Singapore signals deep world recession

The contraction was the biggest since the 2009 financial crisis and was below economists’ expectations for a 1.5 per cent decline. On a quarterly basis, gross domestic product (GDP) shrank 10.6 per cent, the lowest since 2010 and below expectations for a 6.3 per cent decline.

The data prompted the trade ministry to cut its 2020 GDP forecast range to -4 per cent to -1 per cent, from a previous range of -0.5 per cent to 1.5 per cent.

More than three-quarters of economists polled by Reuters last week believed the global economy is already in recession as the virus continues to spread, ending the longest expansion on record.

Highlighting the suddenness and severity of the shock, separate data on Thursday showed Singapore’s industrial output plunged 22.3 per cent in February from the previous month – the biggest contraction in official records going back to 1983, and far more than a forecast 11.5 per cent fall.

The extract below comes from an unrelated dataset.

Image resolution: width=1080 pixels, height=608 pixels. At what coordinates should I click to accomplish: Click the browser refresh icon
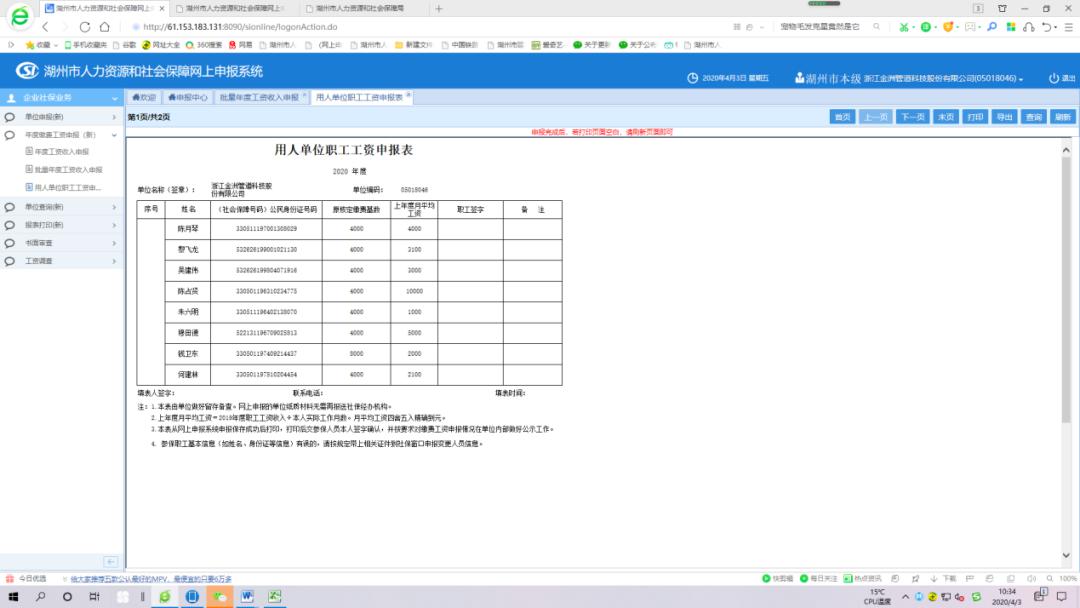pyautogui.click(x=85, y=27)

Aside from the fiscal support, economists are betting on drastic monetary easing from the central bank which has brought forward its semi-annual monetary policy statement to Monday, March 30.

Singapore has been battling the virus outbreak which has killed more than 21,000 people globally since mid-January. It has seen a surge in mainly-imported infections in recent days, prompting it to order the closure of bars, discos, and cinemas and limit gatherings.

On Wednesday, it recorded its biggest daily jump in cases, bringing its total to 631 with two deaths.

“Singapore’s growth estimate is like the canary in the mineshaft and warns of further economic pain to come for other Asian economies as well,” analysts at OCBC said.